- What you should do -
Copy out the essential skills text below in full, word for word, including its header.

Starting Somewhere, Sharing Everywhere.

Essential Skill 1:  Reading Text  


Reading sentences or paragraphs. For example: notes, letters, emails, magazines, manuals, regulations, books, reports, product labels, legal agreements. Includes words on paper and words on a screen.


Essential Skill 2:  Document Use
                           
 


Understanding visual images such as graphs, lists, tables, drawings, symbols, signs, maps, labels, forms, x-rays. The visual display or arrangement gives meaning to the content.


Essential Skill 3:  Numeracy  


Using numbers and being able to think in terms of “amounts”. For example: Money math, Scheduling or budgeting/accounting, Measurement/calculation, Data analysis, and Estimation may require solving problems by using numbers.


Essential Skill 4:  Writing   


Writing words to share ideas. For example: Writing notes, emails, letters, reports, orders, logbook entries, text messages. Includes “pen and paper” writing and keyboarding.

- Data section -
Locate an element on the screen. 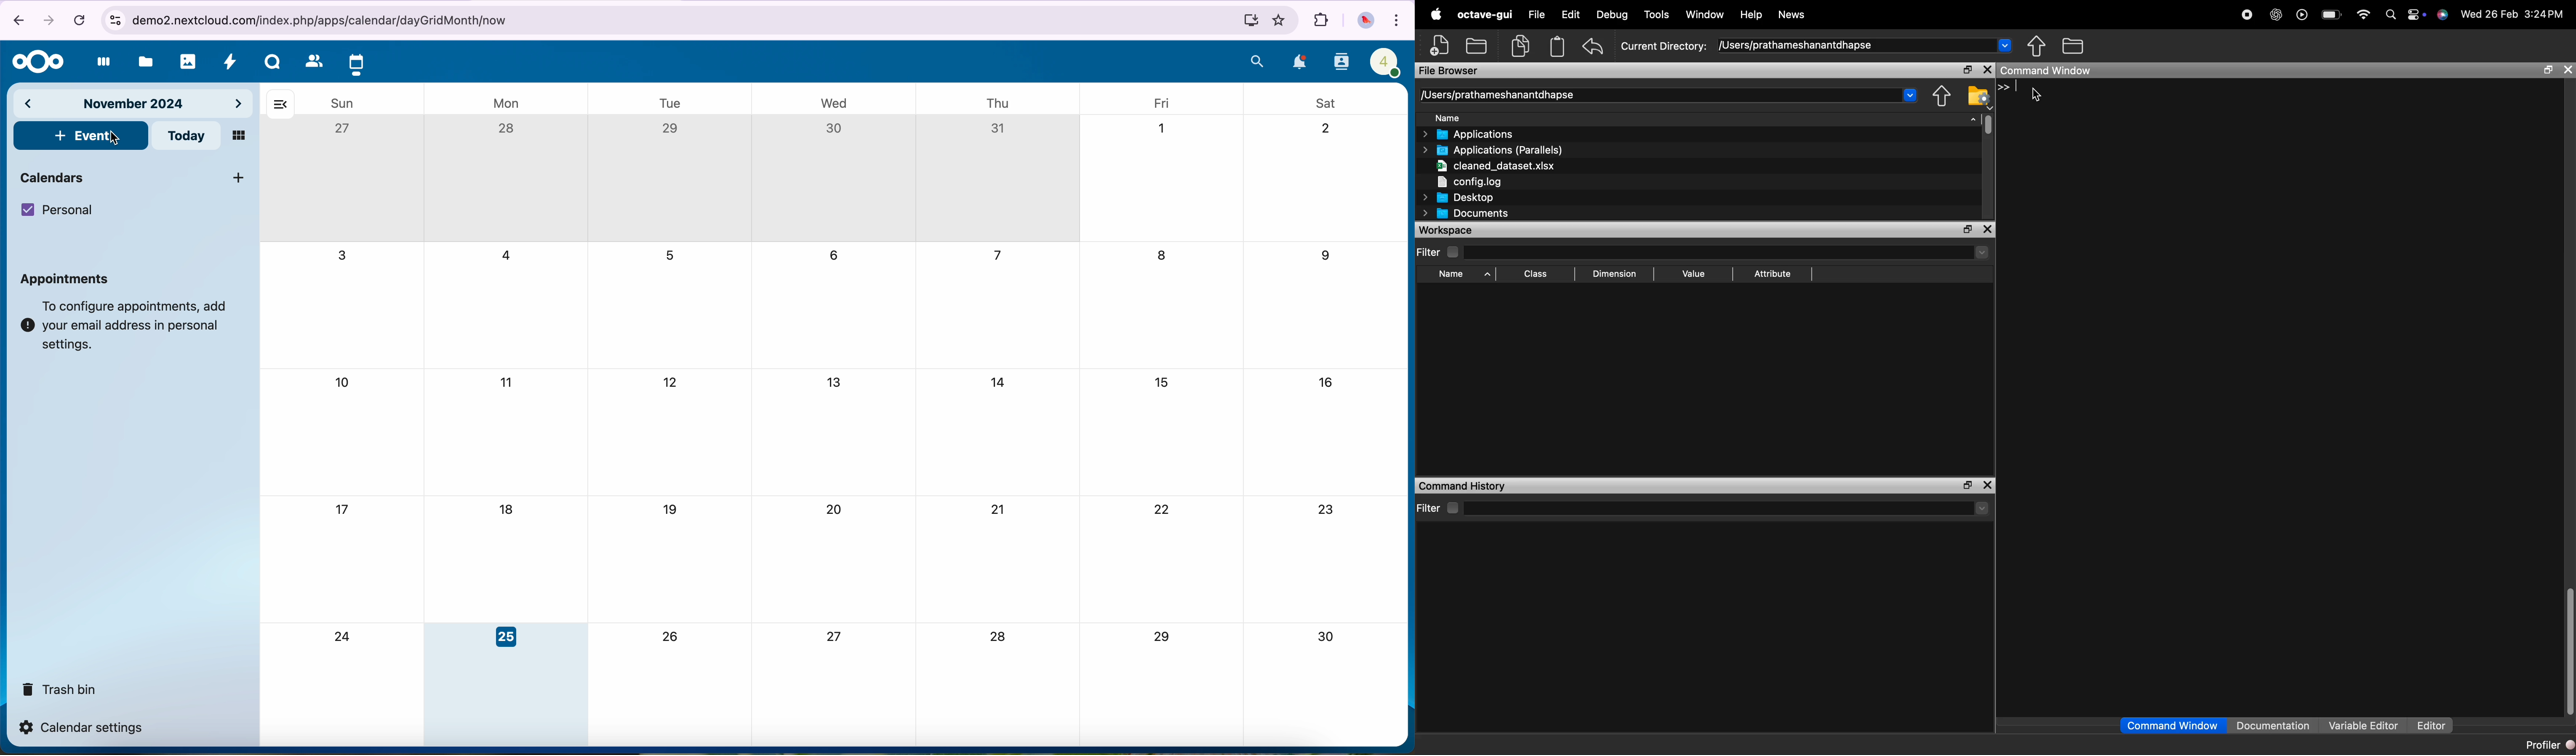  click on calendar is located at coordinates (356, 63).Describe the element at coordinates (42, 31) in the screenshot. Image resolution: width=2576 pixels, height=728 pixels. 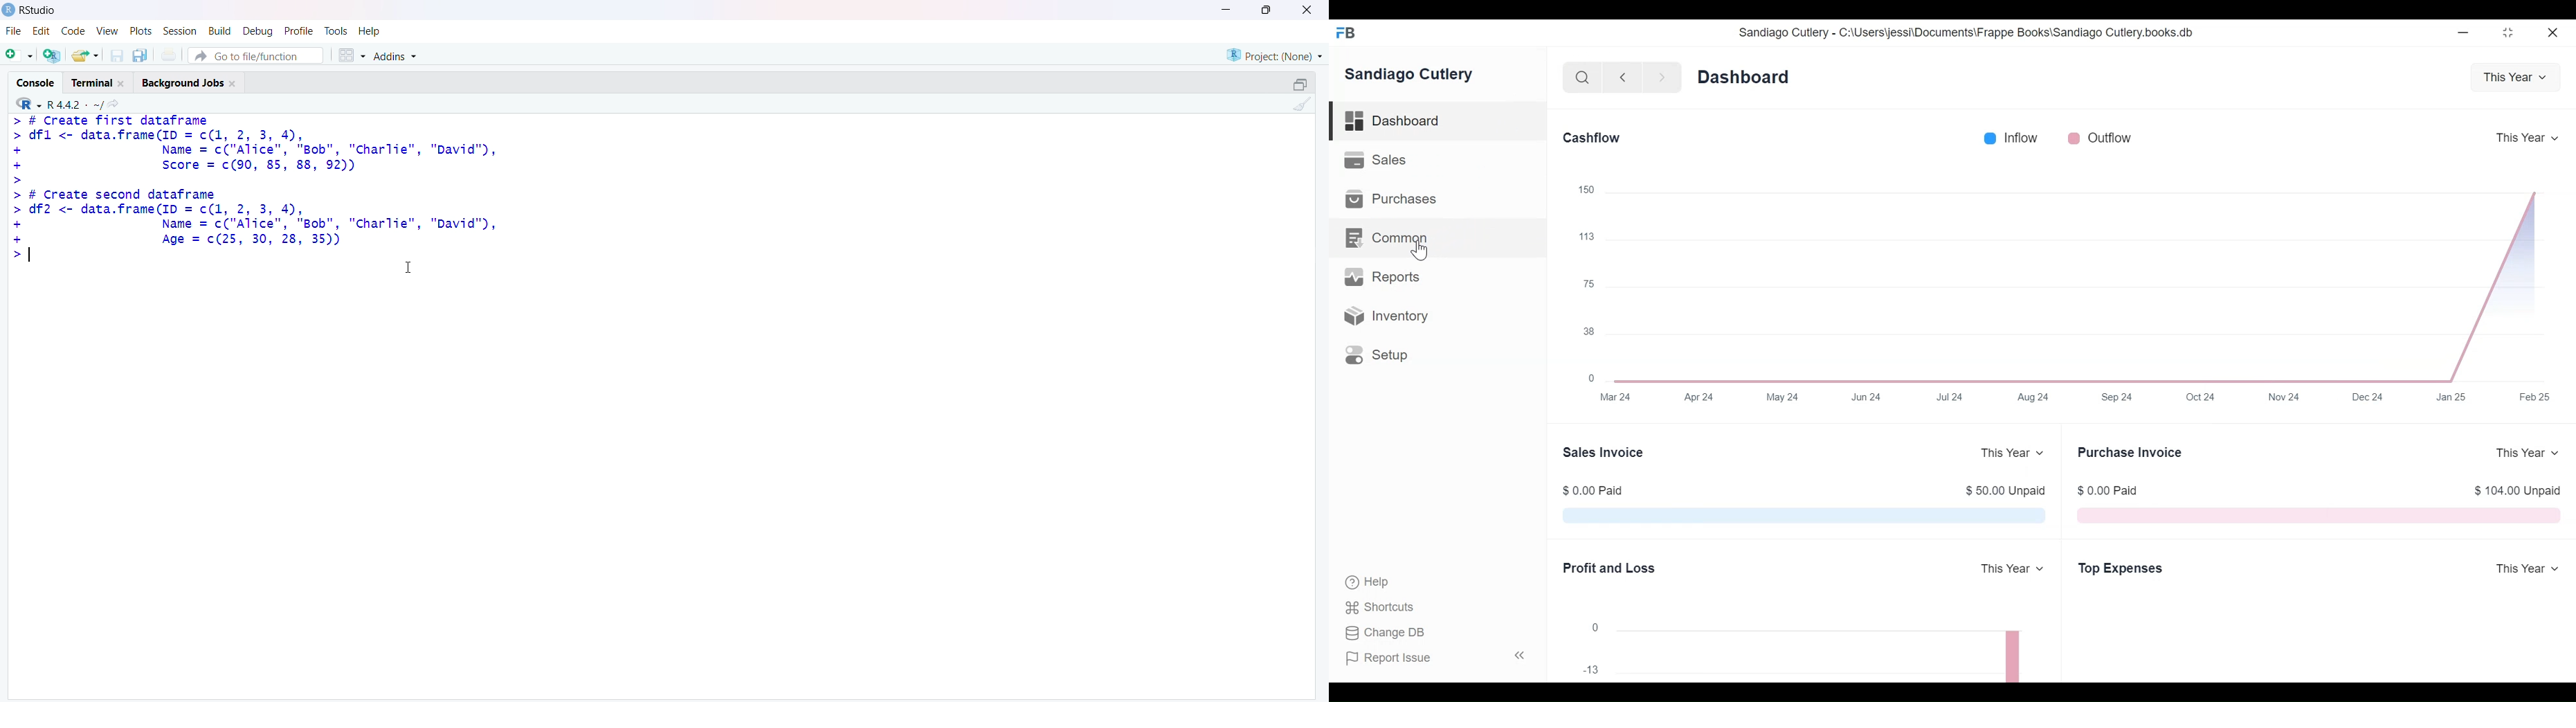
I see `edit` at that location.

- Exercise result -
Starting Somewhere, Sharing Everywhere.

Essential Skill 1:  Reading Text  


Reading sentences or paragraphs. For example: notes, letters, emails, magazines, manuals, regulations, books, reports, product labels, legal agreements. Includes words on paper and words on a screen.


Essential Skill 2:  Document Use
                           
 


Understanding visual images such as graphs, lists, tables, drawings, symbols, signs, maps, labels, forms, x-rays. The visual display or arrangement gives meaning to the content.


Essential Skill 3:  Numeracy  


Using numbers and being able to think in terms of “amounts”. For example: Money math, Scheduling or budgeting/accounting, Measurement/calculation, Data analysis, and Estimation may require solving problems by using numbers.


Essential Skill 4:  Writing   


Writing words to share ideas. For example: Writing notes, emails, letters, reports, orders, logbook entries, text messages. Includes “pen and paper” writing and keyboarding.